On our second day of cycling one Chinese guy named Duke joined us. He was also heading to Hanoi by bike and we spotted him on the highway. As it turned out, he came from Hainan province in China and was planning to go to Thailand through Vietnam. We had a dinner together and then after 6 hours, we splitted out as he went to sleep at the petrol station and we went to a hostel in Long Son.
That’s Duke and me having a dinner.
I am trying to be very careful not to get malaria. I mostly sleep under mosquito- curtain and put some mosquito repellent every morning and every evening. In Hong Kong, I didn’t get any vaccinations. The doctor said there are no compulsory vaccinations for South-East Asia but if I wanted to do some just in case I had to book an appointment and wait for more than 3 weeks. Prevention is very crucial for me in this case so I try my best to protect myself.
So far, the whole cycling adventure has been awesome. I’m happy and travel fulfilled. The further I go, the more I discover. The more I discover, the more I learn. The more I learn, the wiser about world I am…
6 thoughts on “Cycling in Vietnam: China/ Vietnam Border- Dong Dang- Lang Son”
Loved reading this! Looks like such a beautiful way to experience the country, especially the interaction with the locals. It’s nice to hear that they invited you into their homes during the rain. :D And that photo with the mountains is breathtaking! I’m looking forward to reading more about your cycling adventures!
Thanks a lot Audrey. We find cycling a great way of exploring the world and it’s so addictive.
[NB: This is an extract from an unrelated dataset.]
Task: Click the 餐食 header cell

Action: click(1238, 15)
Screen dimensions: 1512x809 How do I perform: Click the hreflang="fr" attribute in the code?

We start our day from riding our bikes to the market to get some fresh fruits and Vietnamese coffee. You are right, the interactions with locals are great, some people treat us like family members, so lovely. Different feelings from these you have while going backpacking :-).
Agness,
I am a traveler and photographer, novice ;-), and am currently planning a trek similar to what you have done. China into Vietnam.
I am looking for more tips and tricks and more info.
My situation is quite a bit different from you, I have some disadvantages that I need to work around.
I can go into more detail and see if there would be a way I could do this mini adventure too!
Pretty Please….
Feel free to email me back as soon as your able. I have tried several others that have crossed here, but no one has taken the time to help!
I am Duke,do you remeber me,it’s a pity that can’t use facebook in China.Glad to read the essay and hope to see you again.
Hi Duke. Of course we remember you! We were cycling together. How are you going? Are you back in China?
“We didn’t do much cycling in Hong Kong as the traffic was heavy and the roads were narrow.”
I’m afraid that you missed a trick here Agness. There is an extensive (but not always contiguous) network of dedicated cycle tracks in the New Territories, which means that traffic volume is irrelevant, unless we’re talking about bike traffic of course.
Or you can get away completely from the crowds on some of the roads in the northwest New Territories. I can particularly recommend what I’ve called the Journey to the West, a 50km ride that takes in steep hills and sections that require bike-handling skills rather than stamina. I’d be happy to show you this route if you’re back in Hong Kong, although nowadays my wife and I prefer the Grand Tour, which adds the Long and Winding Road and the Frontier Road to the basic route (c. 100km).